A follow-up appointment may be made during which patients can discuss the results with a genetics expert. The appointment may take more or less than an hour. The next steps, which may include additional testing, testing for other family members, or medical management issues, are discussed at that time. Testing can be offered to other members of the family to help clarify individual risks.
Negative test results are interpreted on a case-by-case basis. In some situations, they may be interpreted based on population risk factors, but in other additional recommendations are made due to personal and family history factors. If a test result comes back negative for a genetic mutation, we will formulate an individualized medical management plan based on personal and family history. Whatever the case, we communicate information to the primary care provider and work with them to medically manage the patient.
When a test result shows the presence of a genetic mutation, we assist the patient in creating a medical management plan and relay the information to their referring health care provider. We also provide ongoing care for patients with genetic conditions, coordinate multidisciplinary medical appointments for patients, and help patients access resources related to their condition.
We can also provide trustworthy health information to take home and connect patients with relevant support groups.
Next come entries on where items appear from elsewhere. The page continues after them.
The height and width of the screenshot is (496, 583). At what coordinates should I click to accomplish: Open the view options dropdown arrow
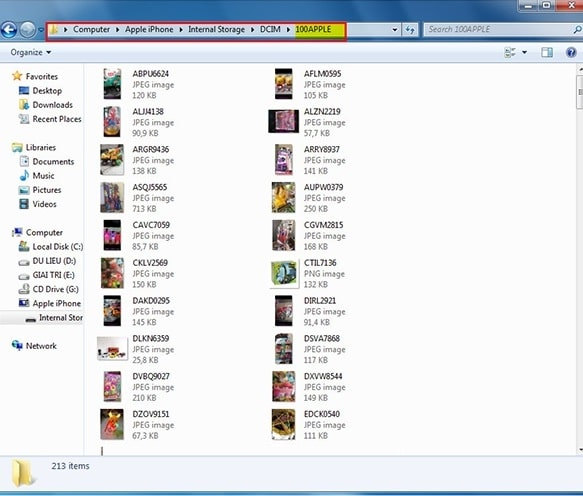524,52
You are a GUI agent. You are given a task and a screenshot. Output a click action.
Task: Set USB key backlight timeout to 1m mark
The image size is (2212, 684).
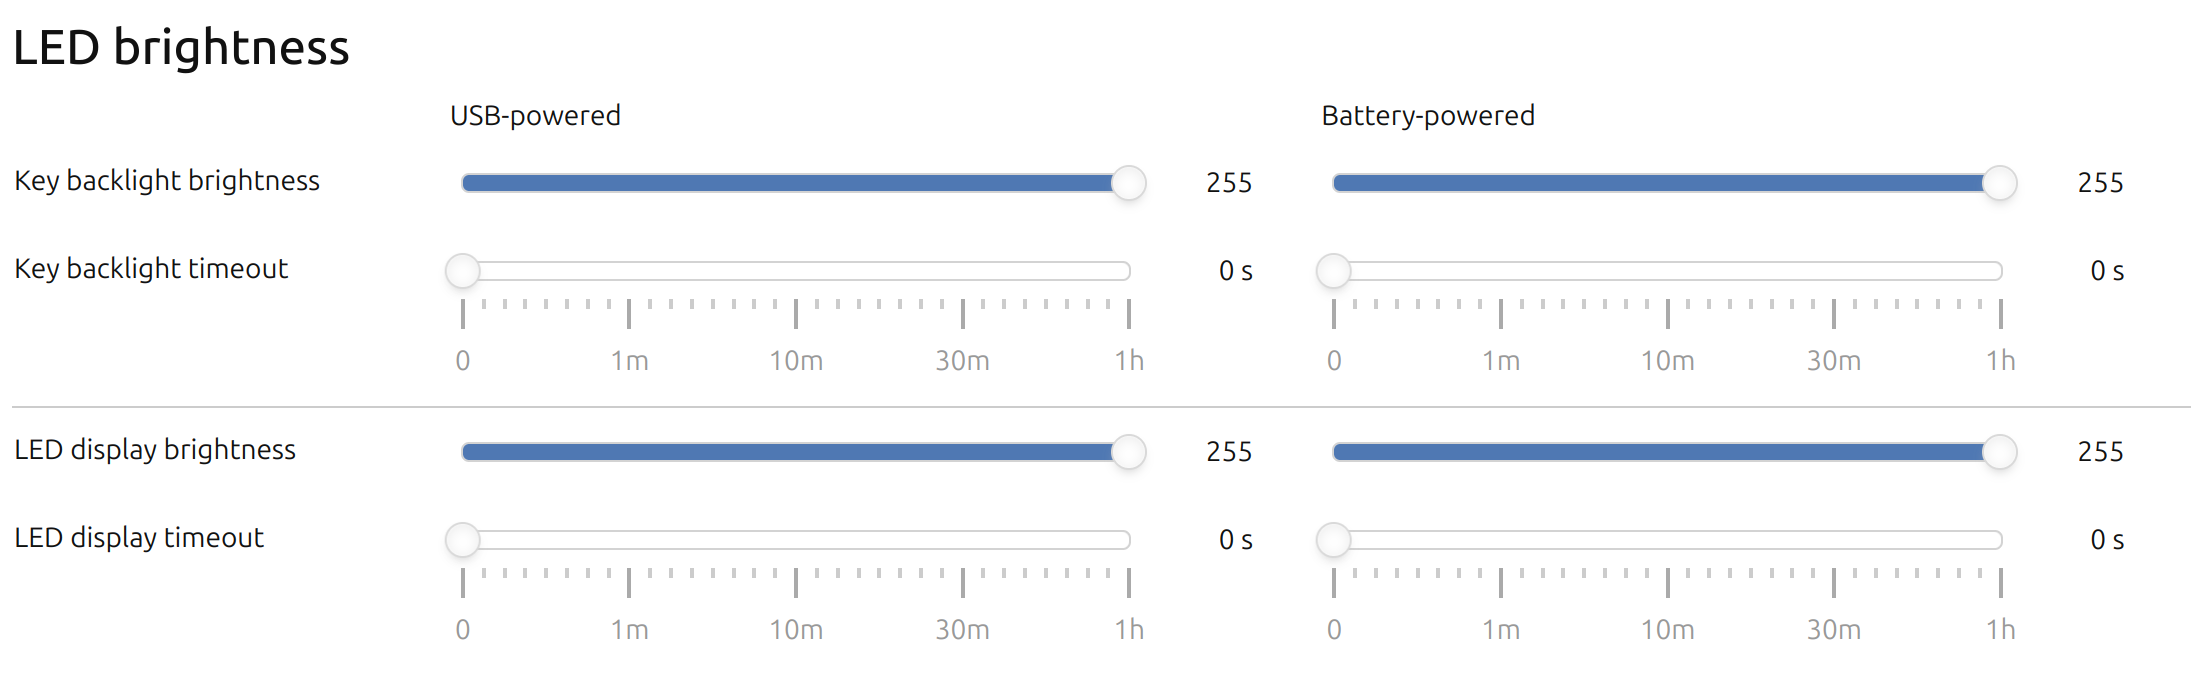tap(629, 271)
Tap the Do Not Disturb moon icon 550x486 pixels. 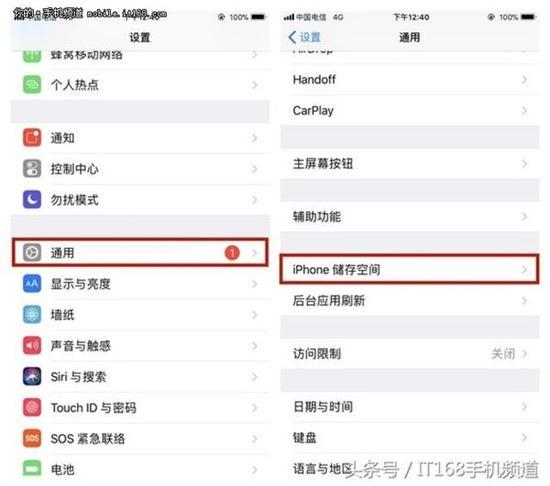click(32, 200)
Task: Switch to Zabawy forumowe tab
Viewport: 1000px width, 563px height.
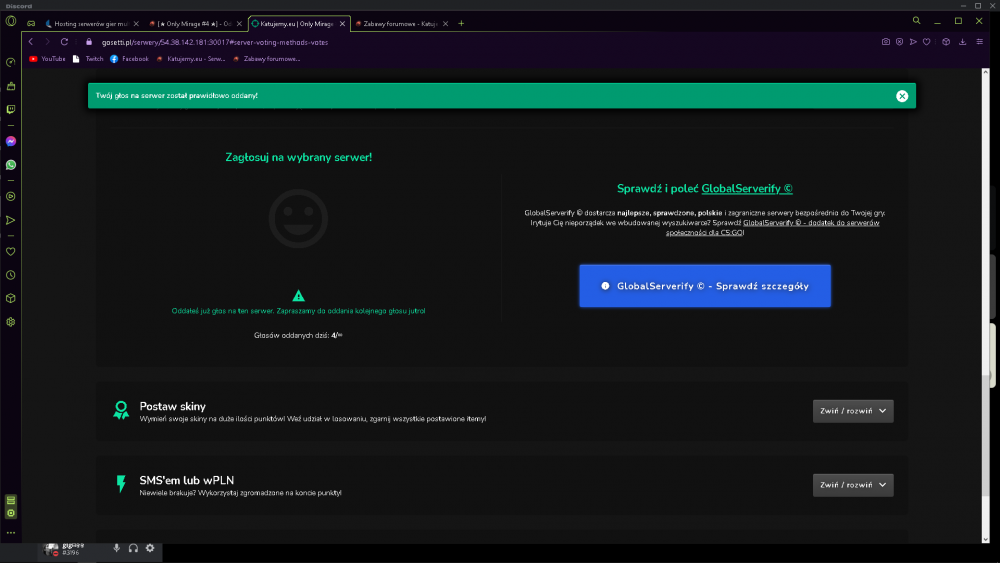Action: click(401, 24)
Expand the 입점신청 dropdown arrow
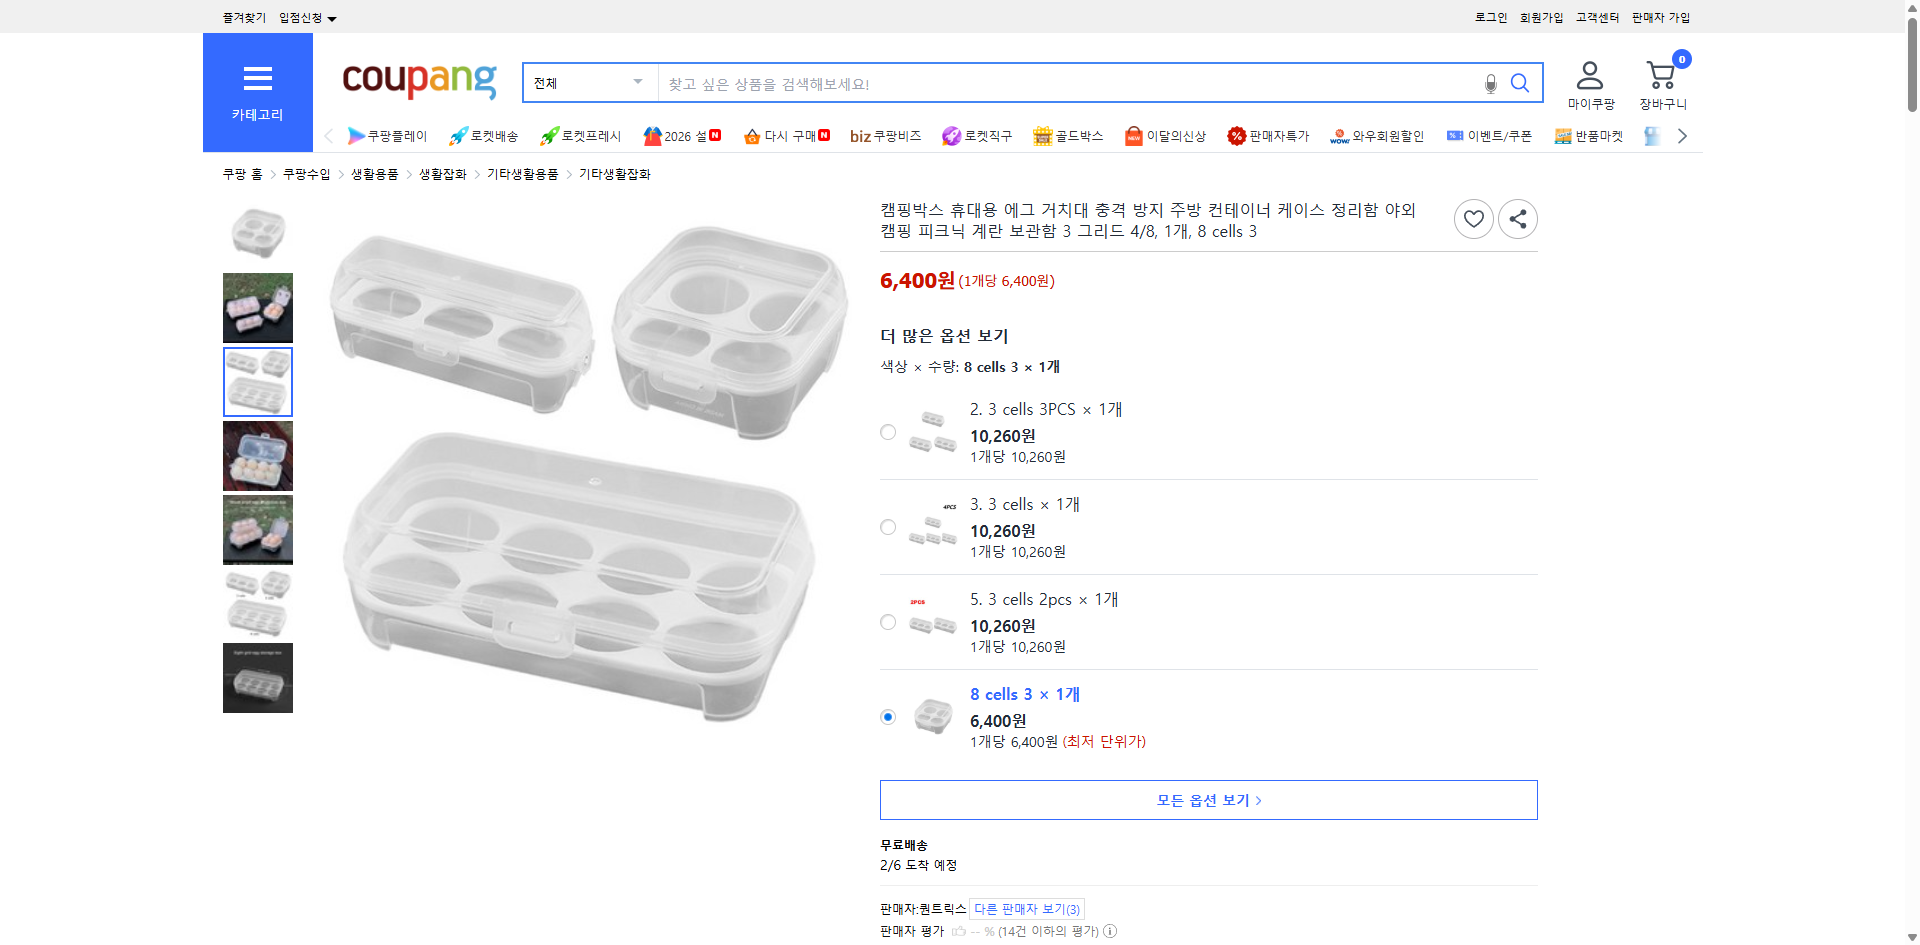Image resolution: width=1920 pixels, height=945 pixels. 333,17
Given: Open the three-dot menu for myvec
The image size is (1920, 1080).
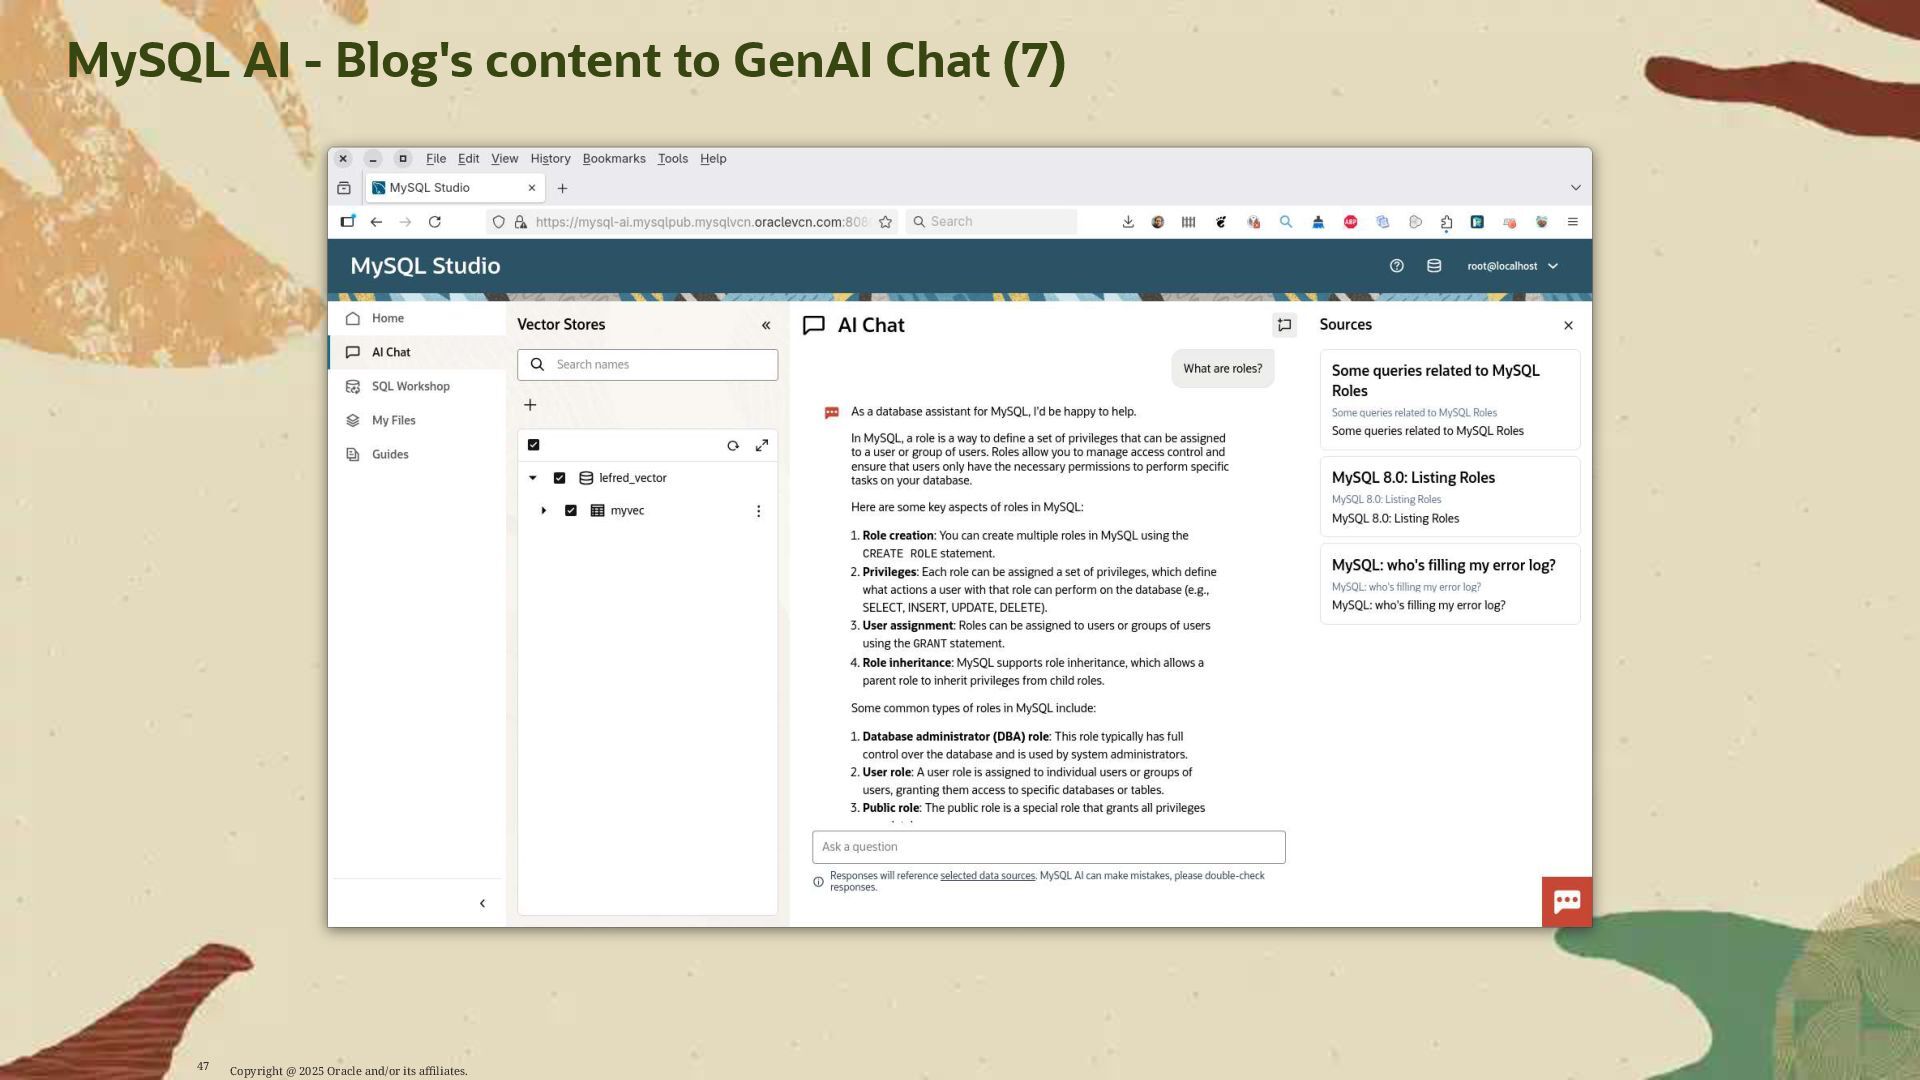Looking at the screenshot, I should tap(758, 511).
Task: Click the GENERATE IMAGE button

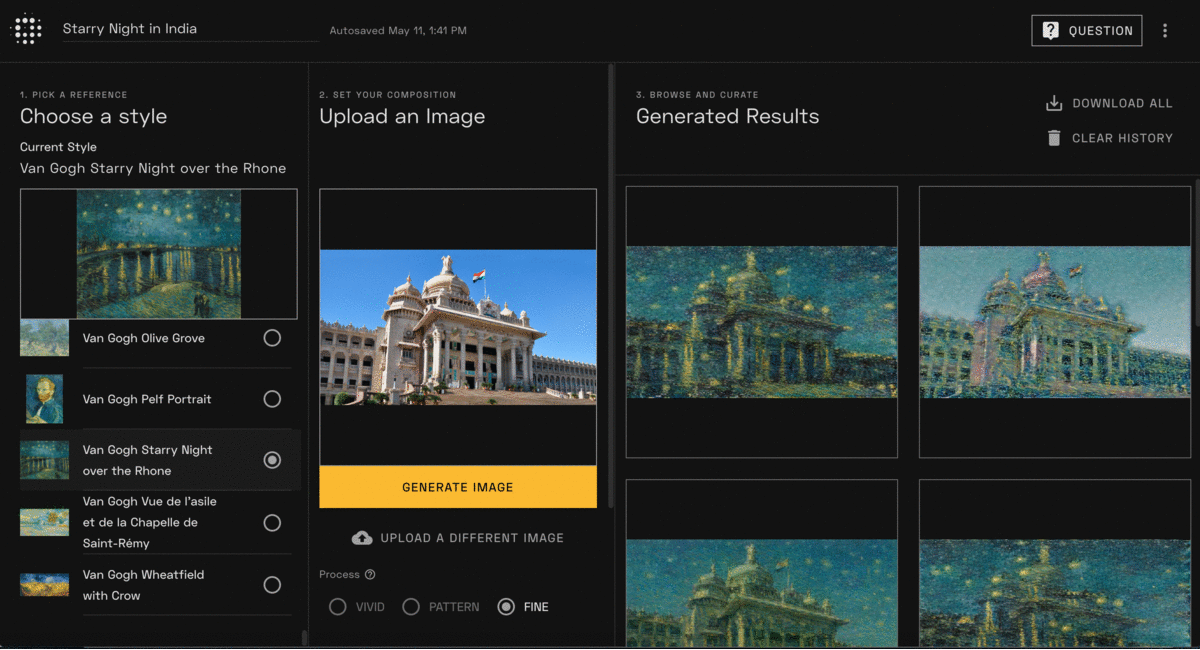Action: pos(457,487)
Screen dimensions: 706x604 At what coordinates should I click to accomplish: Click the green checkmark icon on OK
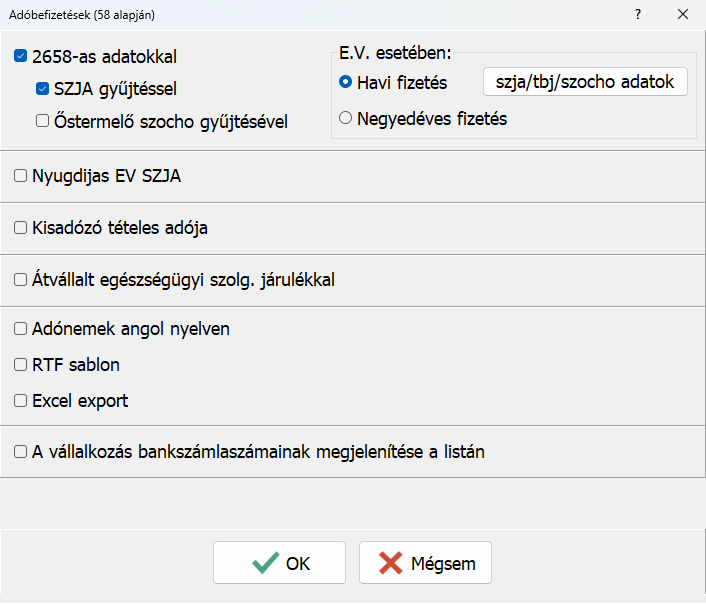265,563
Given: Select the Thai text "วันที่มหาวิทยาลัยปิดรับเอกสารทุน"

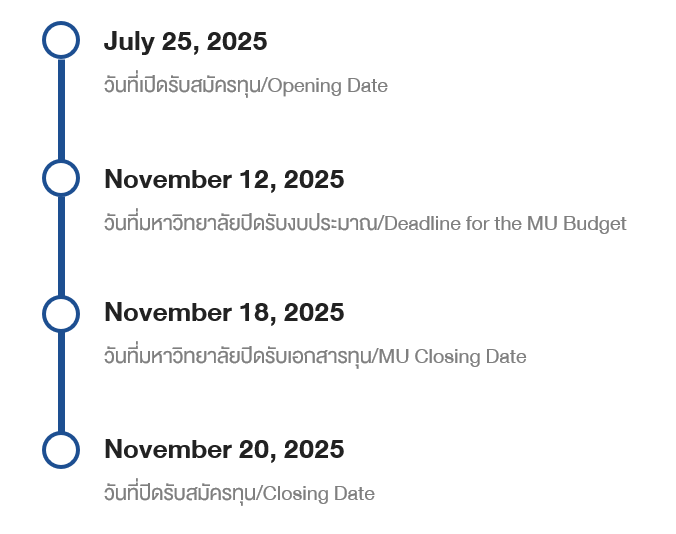Looking at the screenshot, I should click(237, 357).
When a diagnosis cannot be made the chance for inheriting or passing on a condition to children may not be known. We also take this time to address patient and family concerns and answer questions from the family. If a research opportunity is available, we will discuss the risks, benefits and limitations of research study participation.
Since new discoveries in the field of genetics are constantly evolving, we may learn about new genes, diagnostic tests and treatments that could be helpful to you or your child. For this reason, we may recommend that you come back to see us in the future.